[SOURCE PASSAGE]
-------

I shall deal with this primary question in the four categories I have already set out.

(1)

Un-redacted call data for Mr. Mulcaire’s land lines.

(2)

Mr. Mulcaire’s contact lists and telephone contacts.

(3)

Un-redacted copies of the 2 pages either side of any mention of Mr. Andrew in Mr. Mulcaire’s notebooks.

(4)

Un-redacted copies of the chain of emails at document D uncovering the name of the party to them.

Category 1: Un-redacted call data for Mr. Mulcaire’s land lines

57

As I have already set out, Mr. Andrew’s case theory is that advanced by the prosecution in the trial of Messrs Goodman and Mulcaire. It is said that the call records will likely show that a journalist from NoTW called Mr. Mulcaire to ask him to gain access to Mr. Andrew’s voicemails, and that Mr. Mulcaire made calls for that purpose by first calling the telephone company to change the PIN number, a process known as “blagging”, and then calling the DDN number to intercept Mr. Andrew’s messages. Thereafter, Mr. Mulcaire, so the theory goes, will have called the relevant journalist back with the results, and passed on the DDN and PIN details to enable the journalists on some occasions to listen to the messages of interest himself or herself.

58

This process could obviously be revealed by the telephone records of Mr. Mulcaire, provided the relevant numbers were unredacted and could then be traced. It seems obvious therefore that the unredaction of the numbers called by Mr. Mulcaire shortly before and shortly after the calls to Mr. Andrew’s voicemail box would be likely to assist the claimant’s case.

-------

[STORED DATA]
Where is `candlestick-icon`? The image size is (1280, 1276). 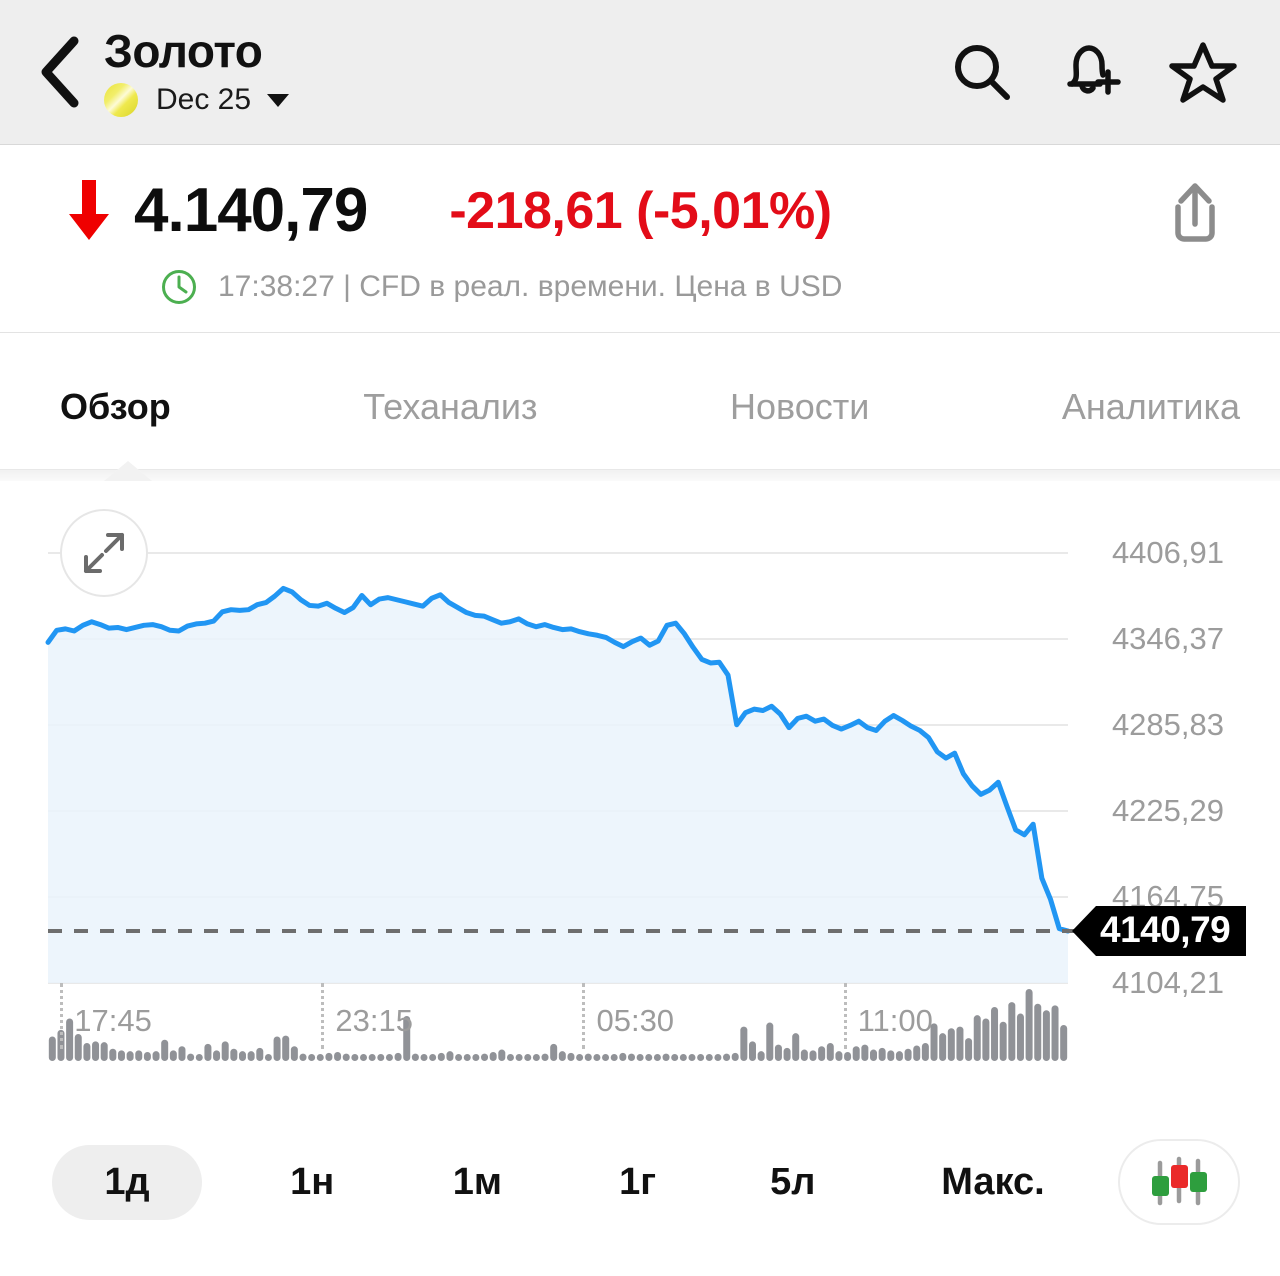
candlestick-icon is located at coordinates (1180, 1181).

-------

[YOUR TASK]
Reproduce the part of the judgment excerpt on Mr. Mulcaire's call records that begins with the words "I shall deal" and stops after the words "and telephone contacts.".

[ANSWER SECTION]
I shall deal with this primary question in the four categories I have already set out.

(1)

Un-redacted call data for Mr. Mulcaire’s land lines.

(2)

Mr. Mulcaire’s contact lists and telephone contacts.